Wednesday, February 15, 2006

 
The Bluebird of Happiness!

A few weeks ago as we were driving down from Hillside, we spotted a bald eagle perched atop a small spruce. He was a small eaglet showing some signs of distress from the January cold. His feathers were coated with snow and he appeared to be shivering. I wondered if he had some type of injury that had prevented him from migrating to a warmer winter abode. When we came back an hour later, he was nowhere to be seen. I could not help wondering if some misguided soul had enticed him to stay the winter in Anchorage by feeding him.
It brought back memories of a baby bluebird my youngest child had rescued. It was floundering on the ground in a neighborhood filled with cats since a vet lived there and had adopted a host of orphaned kittens. There were also lots of snakes about. In a different locale I would have suggested leaving the bird alone, but this one had fallen to the ground at the wrong time in the wrong place.
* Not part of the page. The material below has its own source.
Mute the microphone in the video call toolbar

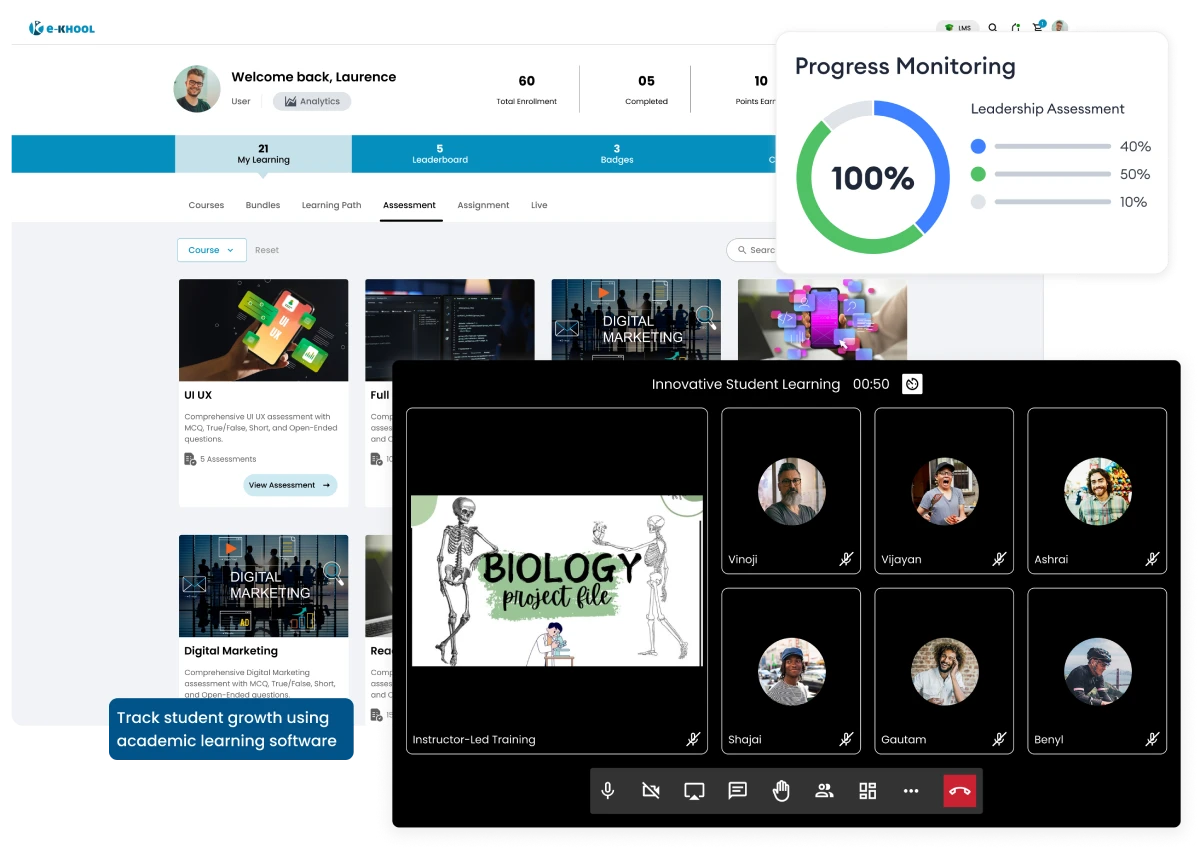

As dangerous as the cats were, the snakes may have posed a greater danger. When Harvey Couch, who was the Sam Walton of the early twentieth century, was a young teenager he contracted with the local grocer to provide him a daily quota of eggs. One day when he went to the henhouse to gather his eggs, there was none to be found. He looked at the ground and saw the slithering track of a large chicken snake. He was furious. He wanted revenge. Since the snake was very large and filled with eggs, Harvey knew he could not have gone very far. He tracked it down a couple hundred yards away. The snake was lethargic and had numerous egg-size bulges up and down his body. He not only killed the snake, he was determined to retrieve his eggs as well. He carefully slit open the belly of the snake and delicately removed each egg. He washed them and took them to the grocer. Right then everyone knew he has going to be a successful entrepreneur. Since then I have watched several snakes coil themselves around small trees and climb up to a nest or nesting box and have a gourmet meal.
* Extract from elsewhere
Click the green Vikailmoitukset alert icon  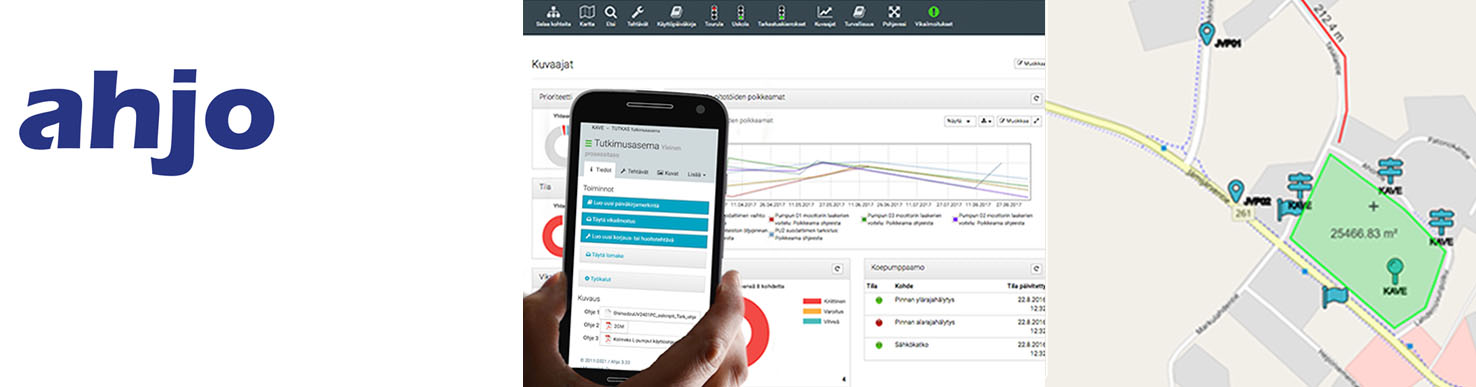(x=933, y=12)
The baby bluebird that Cindy had rescued now had a safe refuge. However, it needed to be taught to eat and fly. It showed its survival skills by quickly adapting to a diet of hamburger meat, which was proffered up on a toothpick. After a few days it was able to fly two or three feet at a time. It needed a name. He was christened Slimer after a character in Ghostbusters, for obvious reasons. Slimer soon found a home away from his cage—a ceiling fan that we prudently covered with an old towel. When anyone reached up to put him back in his cage for the night, he started shrieking, spitting out a slew of expletives and little bird profanities to let us know that he was big enough to stay up past our bedtime. We knew that if he could only learn to catch his own food, we would feel safe to release him back into the wilds. Since his diet consisted solely of raw hamburger served up on a toothpick skewer, we knew that our work was cut out for us. I took him out to the compost pile and racked back the leaves, exposing hundreds of earthworms. I set his cage down and removed the bottom. He was face to face with a wiggling smorgasbord of earthworms. Slimer showed no interest whatsoever. I speared one with a toothpick and held it up to his beak. All I received in return was a severe tongue-lashing peppered with some more of his bird profanities. After repeating the routine for several days, he still showed zero interest in his proposed new diet. I was beginning to despair that he would ever learn to fend for himself. Just then a small moth flew into his cage. He went into frenzy. He grabbed it out of mid-air and devoured it in less than two seconds. He was now ready for his big day. We put him in his cage and covered it with a towel and drove to Logoly State Park. We parked his cage beneath a small gum tree and removed the bottom. Then we set the cage to one side. He flew up and perched on a branch of the gum—just about ceiling fan high and started serenading us with a few well chosen bluebird notes. Then he looked up and there was no ceiling. He flew a few feet higher. Then he looked up and saw only blue sky. As he flew away never to return, we all shed a few tears hoping that we had done enough to return him safely to his rightful home. Somewhere there's a bluebird of happiness.